Many parents are homeschooling their children here. Some because of religious reasons, most because public schools are not giving students a good education. They have been dumbed down so that the least intelligent can get passing grades. The teachers are being made to teach to the tests. If you are qualified to teach at home, I think it would be a good idea.


----------



## QuickSilver (Nov 3, 2015)

IMO teaching is a skill... and teachers need to have knowledge in their areas and a degree in education.. What makes parents think they are qualified to teach?  That would be like having your neighbor do you dental work because he has a chair and a drill..   I think it's a huge disservice to the kids and leaves them ill prepared to meet the challenges of being out in the real world.


----------



## Cookie (Nov 3, 2015)

Theoretically, I agree, QS, however, I remember my school years and most of the teachers were terrible.  In fact in the 50s, teachers did not need a degree, just high school.  An older friend of mine was a schoolteacher where I grew up and she did not have any degree or teaching certificate.  She did, however, upgrade over the years.  In the 50s there were so few teachers in more rural areas, that girls would easily take on that job. 

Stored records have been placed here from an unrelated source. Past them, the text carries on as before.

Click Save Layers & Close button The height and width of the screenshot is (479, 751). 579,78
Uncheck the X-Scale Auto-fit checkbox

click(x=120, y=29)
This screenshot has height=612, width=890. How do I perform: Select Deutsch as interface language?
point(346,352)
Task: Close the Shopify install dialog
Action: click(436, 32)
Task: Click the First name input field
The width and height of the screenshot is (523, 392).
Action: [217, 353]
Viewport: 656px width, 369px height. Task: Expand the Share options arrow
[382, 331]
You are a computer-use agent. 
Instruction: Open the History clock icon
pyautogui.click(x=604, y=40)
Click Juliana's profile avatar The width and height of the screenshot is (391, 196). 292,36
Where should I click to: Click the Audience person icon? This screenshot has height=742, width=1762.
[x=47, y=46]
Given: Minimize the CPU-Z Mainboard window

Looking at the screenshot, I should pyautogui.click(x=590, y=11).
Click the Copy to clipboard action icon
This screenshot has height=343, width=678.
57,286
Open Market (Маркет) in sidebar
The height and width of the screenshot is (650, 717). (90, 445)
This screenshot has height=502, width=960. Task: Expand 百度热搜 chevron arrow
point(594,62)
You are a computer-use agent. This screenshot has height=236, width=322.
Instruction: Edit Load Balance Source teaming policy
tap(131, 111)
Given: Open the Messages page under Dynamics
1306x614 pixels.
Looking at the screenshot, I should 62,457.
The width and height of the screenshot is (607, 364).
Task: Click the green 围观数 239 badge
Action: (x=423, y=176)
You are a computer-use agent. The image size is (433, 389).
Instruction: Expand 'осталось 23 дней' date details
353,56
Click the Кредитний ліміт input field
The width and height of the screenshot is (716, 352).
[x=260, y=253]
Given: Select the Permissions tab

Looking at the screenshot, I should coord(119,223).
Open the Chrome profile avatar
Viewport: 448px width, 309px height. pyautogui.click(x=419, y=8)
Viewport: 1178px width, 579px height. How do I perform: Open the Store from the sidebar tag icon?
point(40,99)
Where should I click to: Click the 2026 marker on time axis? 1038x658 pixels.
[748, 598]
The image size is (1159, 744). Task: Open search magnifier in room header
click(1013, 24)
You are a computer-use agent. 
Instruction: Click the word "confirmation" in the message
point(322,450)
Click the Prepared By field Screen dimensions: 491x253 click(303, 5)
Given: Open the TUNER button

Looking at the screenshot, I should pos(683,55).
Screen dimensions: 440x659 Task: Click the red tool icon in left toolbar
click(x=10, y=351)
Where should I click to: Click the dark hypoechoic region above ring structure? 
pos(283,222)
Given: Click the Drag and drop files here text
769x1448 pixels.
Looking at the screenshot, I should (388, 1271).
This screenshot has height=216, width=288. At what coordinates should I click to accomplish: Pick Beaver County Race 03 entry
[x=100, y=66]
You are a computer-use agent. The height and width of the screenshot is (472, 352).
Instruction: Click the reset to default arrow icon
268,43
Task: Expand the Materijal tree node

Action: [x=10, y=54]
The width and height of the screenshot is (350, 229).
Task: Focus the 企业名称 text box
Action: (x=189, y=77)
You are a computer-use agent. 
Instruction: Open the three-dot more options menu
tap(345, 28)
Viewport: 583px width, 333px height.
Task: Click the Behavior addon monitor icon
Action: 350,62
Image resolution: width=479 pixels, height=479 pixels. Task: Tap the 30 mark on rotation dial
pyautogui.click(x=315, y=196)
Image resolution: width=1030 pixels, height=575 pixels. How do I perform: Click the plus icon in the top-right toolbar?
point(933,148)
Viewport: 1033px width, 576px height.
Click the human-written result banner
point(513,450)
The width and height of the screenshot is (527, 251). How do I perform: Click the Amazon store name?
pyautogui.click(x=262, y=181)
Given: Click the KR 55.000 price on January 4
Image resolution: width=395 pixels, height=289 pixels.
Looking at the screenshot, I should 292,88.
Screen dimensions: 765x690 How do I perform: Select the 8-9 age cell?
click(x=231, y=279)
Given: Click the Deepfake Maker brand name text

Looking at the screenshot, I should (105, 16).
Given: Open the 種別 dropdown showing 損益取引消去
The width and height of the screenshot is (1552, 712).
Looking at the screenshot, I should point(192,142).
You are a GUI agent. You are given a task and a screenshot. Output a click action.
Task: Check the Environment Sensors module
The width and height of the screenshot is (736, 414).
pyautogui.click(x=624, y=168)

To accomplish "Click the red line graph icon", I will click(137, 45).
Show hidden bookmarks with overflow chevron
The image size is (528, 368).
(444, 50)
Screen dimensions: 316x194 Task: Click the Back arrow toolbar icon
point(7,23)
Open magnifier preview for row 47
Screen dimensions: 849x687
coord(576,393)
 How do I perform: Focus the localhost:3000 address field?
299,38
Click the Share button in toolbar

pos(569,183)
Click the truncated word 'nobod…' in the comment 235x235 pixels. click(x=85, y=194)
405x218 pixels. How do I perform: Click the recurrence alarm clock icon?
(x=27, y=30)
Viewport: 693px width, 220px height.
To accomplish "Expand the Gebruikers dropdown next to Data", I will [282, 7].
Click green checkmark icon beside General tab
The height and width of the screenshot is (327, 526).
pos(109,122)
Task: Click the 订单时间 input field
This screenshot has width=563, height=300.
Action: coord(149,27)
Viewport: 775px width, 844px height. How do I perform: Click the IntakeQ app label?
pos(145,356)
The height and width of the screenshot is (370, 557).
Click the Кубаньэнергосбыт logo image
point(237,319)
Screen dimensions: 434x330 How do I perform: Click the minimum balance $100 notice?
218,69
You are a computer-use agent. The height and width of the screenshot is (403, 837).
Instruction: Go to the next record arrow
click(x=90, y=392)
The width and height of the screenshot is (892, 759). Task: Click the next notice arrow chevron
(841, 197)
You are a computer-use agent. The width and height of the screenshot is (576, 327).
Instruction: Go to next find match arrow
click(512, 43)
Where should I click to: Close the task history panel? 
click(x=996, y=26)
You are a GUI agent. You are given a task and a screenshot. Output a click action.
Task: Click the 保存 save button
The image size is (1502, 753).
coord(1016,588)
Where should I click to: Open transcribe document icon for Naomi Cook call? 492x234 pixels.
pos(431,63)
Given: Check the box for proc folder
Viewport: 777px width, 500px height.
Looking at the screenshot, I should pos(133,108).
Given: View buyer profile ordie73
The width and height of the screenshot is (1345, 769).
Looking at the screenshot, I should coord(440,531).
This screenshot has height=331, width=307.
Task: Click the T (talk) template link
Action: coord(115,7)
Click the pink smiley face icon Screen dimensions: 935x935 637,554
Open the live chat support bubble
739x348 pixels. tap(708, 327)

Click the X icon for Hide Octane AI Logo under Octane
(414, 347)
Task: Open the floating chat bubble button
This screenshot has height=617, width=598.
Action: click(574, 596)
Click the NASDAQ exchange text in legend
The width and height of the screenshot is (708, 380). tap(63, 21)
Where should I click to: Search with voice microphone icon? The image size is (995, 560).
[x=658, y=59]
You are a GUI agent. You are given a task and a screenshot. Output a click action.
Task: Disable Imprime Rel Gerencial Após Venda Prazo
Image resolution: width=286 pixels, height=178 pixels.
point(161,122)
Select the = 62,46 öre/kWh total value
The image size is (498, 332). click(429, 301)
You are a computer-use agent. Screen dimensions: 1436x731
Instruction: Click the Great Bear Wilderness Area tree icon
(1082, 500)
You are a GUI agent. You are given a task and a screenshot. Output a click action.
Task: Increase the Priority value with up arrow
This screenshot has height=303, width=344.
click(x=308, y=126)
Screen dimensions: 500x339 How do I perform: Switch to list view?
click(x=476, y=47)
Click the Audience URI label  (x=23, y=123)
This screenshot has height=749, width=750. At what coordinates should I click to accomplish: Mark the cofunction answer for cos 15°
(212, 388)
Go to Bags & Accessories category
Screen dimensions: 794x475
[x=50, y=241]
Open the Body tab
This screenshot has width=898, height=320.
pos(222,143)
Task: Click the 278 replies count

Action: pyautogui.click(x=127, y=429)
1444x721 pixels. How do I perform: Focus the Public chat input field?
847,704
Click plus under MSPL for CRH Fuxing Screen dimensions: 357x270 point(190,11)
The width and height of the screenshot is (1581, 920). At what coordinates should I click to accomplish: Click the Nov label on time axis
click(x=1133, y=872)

Nowadays, people are allowed to home school, the school board provides the necessary textbooks and study guides.  No problemo, I think, especially for elementary students.


----------



## SifuPhil (Nov 3, 2015)

Falcon said:


> Depends on who the "home teachers "  (parents)  are.  Some may not be capable of teaching the kids anything useful.
> 
> Some parents don't know enough to come in out of the rain.  I know of a few.  I dare not  reveal them here.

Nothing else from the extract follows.